Gapchenko N D, Minkin S E, Kharlap G V, Zhekin V A, Miroliubov S G
Biull Vsesoiuznogo Kardiol Nauchn Tsentra AMN SSSR. 1989;12(2):10-5.
A study of possibilities of different ultrasound (US) methods in the estimation of renal blood flow was made in 35 patients with angiographically documented renal artery stenosis. The validity of data obtained with US B-scanning and Doppler technique was estimated by comparison with direct artery diameter and US blood flow measurements made intraoperatively during reconstructive renal artery surgery in 25 patients. It was shown that US Doppler spectral characteristics obtained noninvasively before surgery and intraoperatively were identical.
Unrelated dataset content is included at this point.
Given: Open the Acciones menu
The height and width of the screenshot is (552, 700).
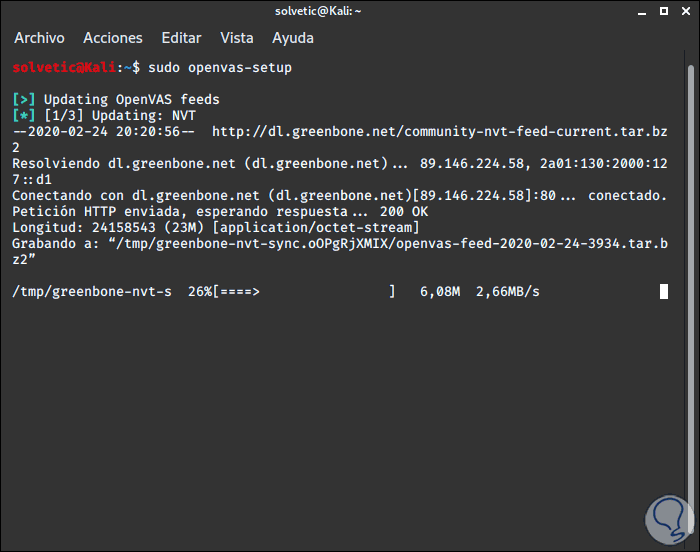Looking at the screenshot, I should click(113, 38).
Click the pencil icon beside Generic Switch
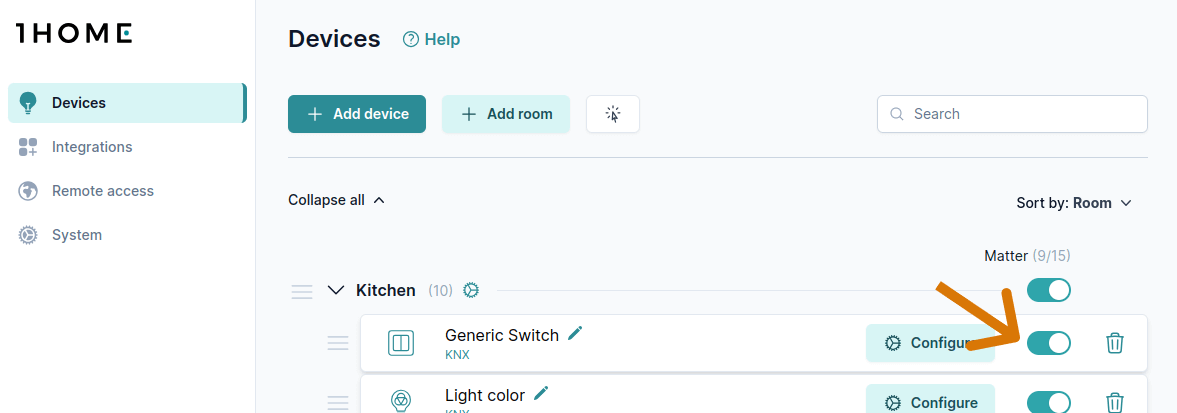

Posterior-lateral approach is optimal for Doppler examination. Differences between Doppler spectrum in the presence and absence of renal artery stenosis (RAS) were revealed. Among the RAS sensitive spectrum waveform characteristics were end-diastolic to peak systolic velocity ratios, pulsatility index, resistance parameter.
对35例经血管造影证实有肾动脉狭窄的患者进行了不同超声(US)方法评估肾血流可能性的研究。通过与25例接受肾动脉重建手术患者术中直接测量的动脉直径和超声血流测量结果进行比较,评估了B超扫描和多普勒技术所获数据的有效性。结果显示,术前和术中通过无创获得的超声多普勒频谱特征是相同的。后侧入路是多普勒检查的最佳途径。揭示了存在和不存在肾动脉狭窄(RAS)时多普勒频谱之间的差异。在RAS敏感的频谱波形特征中,有舒张末期与收缩期峰值速度比、搏动指数、阻力参数。